Boost BI & Development with Metadata-Driven ETL Framework:Data First, Insight-Lead, Organisations with Metadata-Driven Data ETL Architecture.
Ryan Julyan
Senior Data Engineer @ BSG | Data and Analytics Assets | Senior Software Developer
Abstract:
All businesses must quickly, effectively, and efficiently source and report the data that drives daily operations.
In today’s economy, a key trend for Insurance (Health, Property and Casualty, Life), Healthcare (Hospitals, Clinics, Doctors Groups), and Other Financial Services (Banking and Investment Management) organisations are to continue to grow and adapt, where success is measured in speed.
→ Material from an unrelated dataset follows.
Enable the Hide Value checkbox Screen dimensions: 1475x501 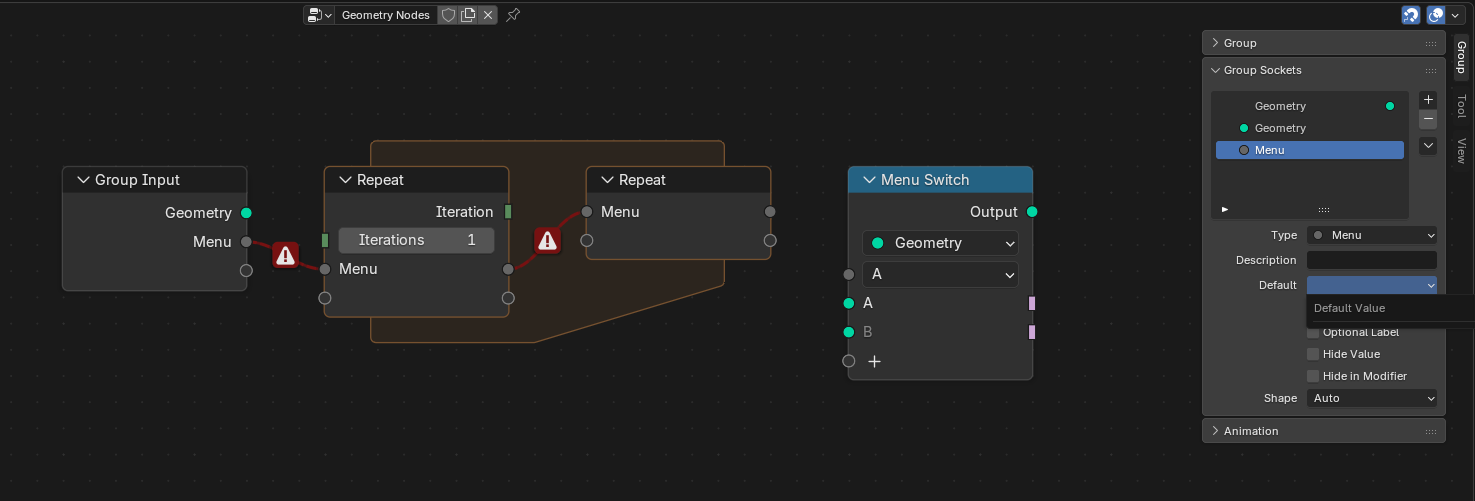(x=1313, y=354)
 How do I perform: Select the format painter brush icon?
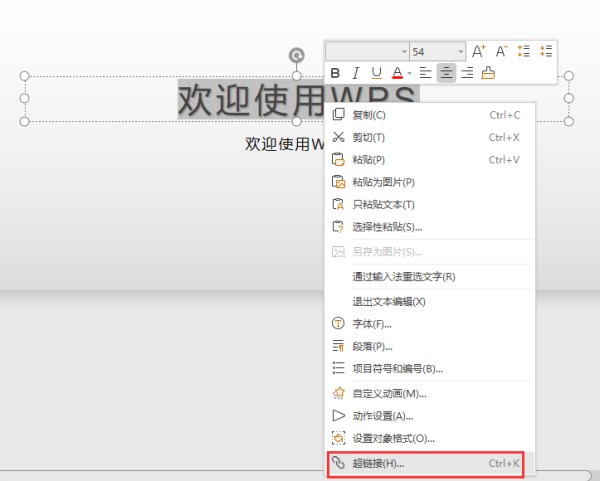(x=488, y=73)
Analysts and decision-makers can make faster actionable insights, the greater the chance that information can be translated into value for the organisation.
To implement an agile approach, organisations must reconsider the divided handoffs from one division to another, preventing open communication between business users, developers, and architects that create traditional Enterprise Data Warehouse (EDW) development — instead, a suitable method of incorporating metadata to shorten and create iterative development cycles.
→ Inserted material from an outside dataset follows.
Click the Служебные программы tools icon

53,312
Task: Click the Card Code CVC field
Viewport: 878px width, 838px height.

Why Metadata-Driven Architecture:
Organisations must provide standard, accessible, and generic services and data analytics, enabling each team level to report on relevant data in a near real-time manner. However, traditional methods can limit organisations from growing and adapting because they are limited to technology or some predefined structures that are too difficult or expensive to change, not to mention the challenges of integrating business systems and data from similar organisations or divisions.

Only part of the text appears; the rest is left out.